Using the newspaper and his newfound Japanese money to throw down the gauntlet?
If he was, then he had a shock coming soon. Pierce put the file back in its place in the drawer.
"You sold out too cheap, Elliot," he said as he closed it.
As he left the office he turned off the lights by hand.
Outside in the hallway, Pierce momentarily scanned what they called the wall of fame.
Framed articles on Amedeo and Pierce and the patents and the research covered the wall for twenty feet. During business hours, when employees were about in the offices, he never stopped to look at these. It was only in private moments that he glimpsed the wall of fame and felt a sense of pride. It was a scoreboard of sorts. Most of the articles came from science journals, and the language was impenetrable by the layman. But a few times the company and its work poked through into the general media. Pierce stopped before the piece that privately made him the most proud. It was a Fortune magazine cover nearly five years old. It showed a photograph of him -in his ponytail days -holding a plastic model of the simple molecular circuit he had just received a patent for. The caption to the right side of his smile asked, "The Most Important Patent of the Next Millennium?"

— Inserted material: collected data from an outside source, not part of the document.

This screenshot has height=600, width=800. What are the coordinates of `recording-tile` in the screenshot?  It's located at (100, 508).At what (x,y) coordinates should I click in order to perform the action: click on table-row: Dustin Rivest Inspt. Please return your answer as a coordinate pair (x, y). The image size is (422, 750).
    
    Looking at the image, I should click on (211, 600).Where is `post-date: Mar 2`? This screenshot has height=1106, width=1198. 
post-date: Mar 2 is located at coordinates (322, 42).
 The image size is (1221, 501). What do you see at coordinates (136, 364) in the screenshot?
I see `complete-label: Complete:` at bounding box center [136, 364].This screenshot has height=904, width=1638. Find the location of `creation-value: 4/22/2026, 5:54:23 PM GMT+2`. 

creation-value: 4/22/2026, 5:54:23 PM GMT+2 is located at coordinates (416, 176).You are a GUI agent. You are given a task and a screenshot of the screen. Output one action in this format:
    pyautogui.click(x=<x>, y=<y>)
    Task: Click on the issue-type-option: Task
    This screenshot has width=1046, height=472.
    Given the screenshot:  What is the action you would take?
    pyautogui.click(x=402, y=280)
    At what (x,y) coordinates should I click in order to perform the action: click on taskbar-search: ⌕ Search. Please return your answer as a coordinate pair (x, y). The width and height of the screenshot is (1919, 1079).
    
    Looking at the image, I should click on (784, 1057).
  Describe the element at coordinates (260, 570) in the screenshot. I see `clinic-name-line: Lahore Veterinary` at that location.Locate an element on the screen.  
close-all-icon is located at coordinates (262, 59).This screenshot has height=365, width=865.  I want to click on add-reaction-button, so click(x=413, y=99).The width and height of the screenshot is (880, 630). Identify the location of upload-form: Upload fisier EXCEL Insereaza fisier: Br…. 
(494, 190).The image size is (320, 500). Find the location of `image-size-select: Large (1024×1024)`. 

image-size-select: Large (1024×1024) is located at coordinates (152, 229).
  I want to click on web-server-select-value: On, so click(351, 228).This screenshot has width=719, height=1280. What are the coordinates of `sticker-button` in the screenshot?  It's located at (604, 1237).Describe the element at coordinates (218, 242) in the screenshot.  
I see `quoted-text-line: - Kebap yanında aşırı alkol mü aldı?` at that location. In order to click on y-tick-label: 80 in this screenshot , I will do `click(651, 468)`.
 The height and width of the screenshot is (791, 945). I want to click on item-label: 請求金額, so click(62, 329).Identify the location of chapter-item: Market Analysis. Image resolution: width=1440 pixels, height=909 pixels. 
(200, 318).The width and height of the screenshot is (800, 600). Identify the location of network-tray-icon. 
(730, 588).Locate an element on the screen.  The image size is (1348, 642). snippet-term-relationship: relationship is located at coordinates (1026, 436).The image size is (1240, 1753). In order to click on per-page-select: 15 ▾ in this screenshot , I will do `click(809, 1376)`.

Then in small type beneath it added, "He thinks so. Twenty-nine-year-old wunderkind Henry Pierce holds the molecular switch that could be the key to a new era in computing and electronics."
The moment was only five years old but it filled Pierce with a sense of nostalgia as he looked at the framed magazine cover. The embarrassing label of wunderkind notwithstanding, Pierce's life changed when that magazine hit the newsstands. The chase started in earnest after that. The investors came to him, rather than the other way around.